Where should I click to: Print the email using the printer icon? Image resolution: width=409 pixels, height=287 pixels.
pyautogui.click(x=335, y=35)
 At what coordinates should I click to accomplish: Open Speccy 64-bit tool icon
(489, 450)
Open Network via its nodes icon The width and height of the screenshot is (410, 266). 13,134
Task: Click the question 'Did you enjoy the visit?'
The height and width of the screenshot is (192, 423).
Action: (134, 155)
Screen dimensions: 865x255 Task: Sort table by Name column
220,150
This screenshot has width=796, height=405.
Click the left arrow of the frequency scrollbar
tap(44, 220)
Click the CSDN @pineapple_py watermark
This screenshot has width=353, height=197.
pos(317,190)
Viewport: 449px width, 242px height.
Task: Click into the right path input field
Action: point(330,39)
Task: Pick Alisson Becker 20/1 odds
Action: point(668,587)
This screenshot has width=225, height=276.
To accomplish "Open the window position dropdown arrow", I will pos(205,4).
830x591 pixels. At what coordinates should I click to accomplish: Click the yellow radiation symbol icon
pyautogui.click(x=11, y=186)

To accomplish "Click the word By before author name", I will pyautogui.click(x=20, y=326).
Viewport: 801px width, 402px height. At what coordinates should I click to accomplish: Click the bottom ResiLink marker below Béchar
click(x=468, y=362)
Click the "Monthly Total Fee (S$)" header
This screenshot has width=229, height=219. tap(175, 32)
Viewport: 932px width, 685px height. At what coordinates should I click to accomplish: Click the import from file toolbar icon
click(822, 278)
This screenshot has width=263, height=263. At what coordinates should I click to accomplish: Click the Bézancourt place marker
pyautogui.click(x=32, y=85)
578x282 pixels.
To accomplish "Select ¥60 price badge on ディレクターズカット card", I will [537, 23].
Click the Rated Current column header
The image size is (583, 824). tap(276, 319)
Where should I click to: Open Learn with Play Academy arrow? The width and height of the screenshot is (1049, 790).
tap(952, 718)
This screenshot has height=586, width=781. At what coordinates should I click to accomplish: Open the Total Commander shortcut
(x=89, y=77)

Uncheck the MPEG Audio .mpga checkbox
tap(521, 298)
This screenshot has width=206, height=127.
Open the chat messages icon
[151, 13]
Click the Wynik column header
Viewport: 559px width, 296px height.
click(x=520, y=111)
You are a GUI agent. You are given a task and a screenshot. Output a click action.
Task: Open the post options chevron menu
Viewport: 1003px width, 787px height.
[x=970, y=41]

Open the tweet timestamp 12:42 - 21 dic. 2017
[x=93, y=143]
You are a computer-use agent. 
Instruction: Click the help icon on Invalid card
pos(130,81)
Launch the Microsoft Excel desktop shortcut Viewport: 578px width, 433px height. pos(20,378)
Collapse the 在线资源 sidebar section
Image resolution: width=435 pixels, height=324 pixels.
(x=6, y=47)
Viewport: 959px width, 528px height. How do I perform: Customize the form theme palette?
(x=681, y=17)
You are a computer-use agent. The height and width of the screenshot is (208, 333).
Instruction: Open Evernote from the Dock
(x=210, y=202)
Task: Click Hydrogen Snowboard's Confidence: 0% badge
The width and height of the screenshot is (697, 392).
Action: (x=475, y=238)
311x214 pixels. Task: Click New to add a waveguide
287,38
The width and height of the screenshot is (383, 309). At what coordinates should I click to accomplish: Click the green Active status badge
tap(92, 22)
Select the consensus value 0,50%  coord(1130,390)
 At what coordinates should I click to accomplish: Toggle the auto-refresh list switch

#### [BRIEF]
Show each line of the material that includes the word "Select".

#### [TASK ANSWER]
To accomplish "Select ¥60 price badge on ディレクターズカット card", I will [537, 23].
Select the consensus value 0,50%  coord(1130,390)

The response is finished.